Update the records below by replacing every "Output a click action" with "Return a single click action" and leaving everything else unchanged.
##### RECORD EXCERPTS #####
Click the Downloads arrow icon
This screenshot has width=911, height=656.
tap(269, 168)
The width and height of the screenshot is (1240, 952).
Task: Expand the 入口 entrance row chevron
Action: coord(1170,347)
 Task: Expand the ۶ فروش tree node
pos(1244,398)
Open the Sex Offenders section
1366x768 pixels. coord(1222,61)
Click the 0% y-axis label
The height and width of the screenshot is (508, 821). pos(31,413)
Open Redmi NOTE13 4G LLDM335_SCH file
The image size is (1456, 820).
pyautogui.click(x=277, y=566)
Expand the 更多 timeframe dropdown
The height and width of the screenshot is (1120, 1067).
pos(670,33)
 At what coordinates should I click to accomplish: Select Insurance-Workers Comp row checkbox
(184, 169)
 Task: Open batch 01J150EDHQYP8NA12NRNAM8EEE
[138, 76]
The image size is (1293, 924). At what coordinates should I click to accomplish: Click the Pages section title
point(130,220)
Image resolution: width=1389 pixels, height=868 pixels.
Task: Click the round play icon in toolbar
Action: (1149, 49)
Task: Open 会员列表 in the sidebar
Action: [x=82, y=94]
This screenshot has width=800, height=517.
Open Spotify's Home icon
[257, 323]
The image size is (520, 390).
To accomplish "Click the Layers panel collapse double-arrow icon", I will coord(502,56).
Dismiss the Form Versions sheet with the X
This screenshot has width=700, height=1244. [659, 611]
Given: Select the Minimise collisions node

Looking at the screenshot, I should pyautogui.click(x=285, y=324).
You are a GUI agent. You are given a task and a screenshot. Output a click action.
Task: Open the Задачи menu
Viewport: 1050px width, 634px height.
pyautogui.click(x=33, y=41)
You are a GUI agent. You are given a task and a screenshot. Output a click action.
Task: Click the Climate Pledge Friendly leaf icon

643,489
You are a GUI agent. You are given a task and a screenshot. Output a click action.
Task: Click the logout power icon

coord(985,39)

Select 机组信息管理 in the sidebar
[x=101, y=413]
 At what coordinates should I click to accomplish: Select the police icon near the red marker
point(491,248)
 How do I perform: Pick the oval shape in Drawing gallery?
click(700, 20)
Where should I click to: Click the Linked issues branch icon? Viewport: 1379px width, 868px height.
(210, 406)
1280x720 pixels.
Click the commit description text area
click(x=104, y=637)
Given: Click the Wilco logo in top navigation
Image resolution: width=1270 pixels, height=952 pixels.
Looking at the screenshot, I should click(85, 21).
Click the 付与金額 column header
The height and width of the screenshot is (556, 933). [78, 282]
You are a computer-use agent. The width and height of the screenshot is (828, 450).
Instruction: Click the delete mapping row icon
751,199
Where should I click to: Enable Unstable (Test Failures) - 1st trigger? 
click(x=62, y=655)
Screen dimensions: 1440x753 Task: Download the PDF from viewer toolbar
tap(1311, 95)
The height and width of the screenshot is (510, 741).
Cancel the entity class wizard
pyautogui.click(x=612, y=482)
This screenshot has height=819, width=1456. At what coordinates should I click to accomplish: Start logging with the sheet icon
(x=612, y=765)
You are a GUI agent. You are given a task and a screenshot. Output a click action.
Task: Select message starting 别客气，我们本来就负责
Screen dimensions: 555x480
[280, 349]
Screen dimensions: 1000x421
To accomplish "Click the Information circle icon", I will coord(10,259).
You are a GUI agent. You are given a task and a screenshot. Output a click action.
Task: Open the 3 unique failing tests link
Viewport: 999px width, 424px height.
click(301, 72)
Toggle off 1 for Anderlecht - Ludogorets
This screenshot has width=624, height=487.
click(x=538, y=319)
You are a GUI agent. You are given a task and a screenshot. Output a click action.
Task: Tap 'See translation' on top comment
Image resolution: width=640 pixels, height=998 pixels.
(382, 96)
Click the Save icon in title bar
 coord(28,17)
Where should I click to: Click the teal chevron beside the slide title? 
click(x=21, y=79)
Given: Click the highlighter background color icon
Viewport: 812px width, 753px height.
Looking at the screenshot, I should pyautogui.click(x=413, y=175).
#####
THE RESPONSE:
Click the Downloads arrow icon
This screenshot has width=911, height=656.
tap(269, 168)
The width and height of the screenshot is (1240, 952).
Task: Expand the 入口 entrance row chevron
Action: coord(1170,347)
 Task: Expand the ۶ فروش tree node
pos(1244,398)
Open the Sex Offenders section
1366x768 pixels. coord(1222,61)
Click the 0% y-axis label
The height and width of the screenshot is (508, 821). pos(31,413)
Open Redmi NOTE13 4G LLDM335_SCH file
The image size is (1456, 820).
pyautogui.click(x=277, y=566)
Expand the 更多 timeframe dropdown
The height and width of the screenshot is (1120, 1067).
pos(670,33)
 At what coordinates should I click to accomplish: Select Insurance-Workers Comp row checkbox
(184, 169)
 Task: Open batch 01J150EDHQYP8NA12NRNAM8EEE
[138, 76]
The image size is (1293, 924). At what coordinates should I click to accomplish: Click the Pages section title
point(130,220)
Image resolution: width=1389 pixels, height=868 pixels.
Task: Click the round play icon in toolbar
Action: (1149, 49)
Task: Open 会员列表 in the sidebar
Action: [x=82, y=94]
This screenshot has width=800, height=517.
Open Spotify's Home icon
[257, 323]
The image size is (520, 390).
To accomplish "Click the Layers panel collapse double-arrow icon", I will coord(502,56).
Dismiss the Form Versions sheet with the X
This screenshot has width=700, height=1244. [659, 611]
Given: Select the Minimise collisions node

Looking at the screenshot, I should pyautogui.click(x=285, y=324).
You are a GUI agent. You are given a task and a screenshot. Return a single click action.
Task: Open the Задачи menu
Viewport: 1050px width, 634px height.
pyautogui.click(x=33, y=41)
You are a GUI agent. You are given a task and a screenshot. Return a single click action.
Task: Click the Climate Pledge Friendly leaf icon

643,489
You are a GUI agent. You are given a task and a screenshot. Return a single click action.
Task: Click the logout power icon

coord(985,39)

Select 机组信息管理 in the sidebar
[x=101, y=413]
 At what coordinates should I click to accomplish: Select the police icon near the red marker
point(491,248)
 How do I perform: Pick the oval shape in Drawing gallery?
click(700, 20)
Where should I click to: Click the Linked issues branch icon? Viewport: 1379px width, 868px height.
(210, 406)
1280x720 pixels.
Click the commit description text area
click(x=104, y=637)
Given: Click the Wilco logo in top navigation
Image resolution: width=1270 pixels, height=952 pixels.
Looking at the screenshot, I should click(85, 21).
Click the 付与金額 column header
The height and width of the screenshot is (556, 933). [78, 282]
You are a computer-use agent. The width and height of the screenshot is (828, 450).
Instruction: Click the delete mapping row icon
751,199
Where should I click to: Enable Unstable (Test Failures) - 1st trigger? 
click(x=62, y=655)
Screen dimensions: 1440x753 Task: Download the PDF from viewer toolbar
tap(1311, 95)
The height and width of the screenshot is (510, 741).
Cancel the entity class wizard
pyautogui.click(x=612, y=482)
This screenshot has height=819, width=1456. At what coordinates should I click to accomplish: Start logging with the sheet icon
(x=612, y=765)
You are a GUI agent. You are given a task and a screenshot. Return a single click action.
Task: Select message starting 别客气，我们本来就负责
Screen dimensions: 555x480
[280, 349]
Screen dimensions: 1000x421
To accomplish "Click the Information circle icon", I will coord(10,259).
You are a GUI agent. You are given a task and a screenshot. Return a single click action.
Task: Open the 3 unique failing tests link
Viewport: 999px width, 424px height.
click(301, 72)
Toggle off 1 for Anderlecht - Ludogorets
This screenshot has width=624, height=487.
click(x=538, y=319)
You are a GUI agent. You are given a task and a screenshot. Return a single click action.
Task: Tap 'See translation' on top comment
Image resolution: width=640 pixels, height=998 pixels.
(382, 96)
Click the Save icon in title bar
 coord(28,17)
Where should I click to: Click the teal chevron beside the slide title? 
click(x=21, y=79)
Given: Click the highlighter background color icon
Viewport: 812px width, 753px height.
Looking at the screenshot, I should pyautogui.click(x=413, y=175).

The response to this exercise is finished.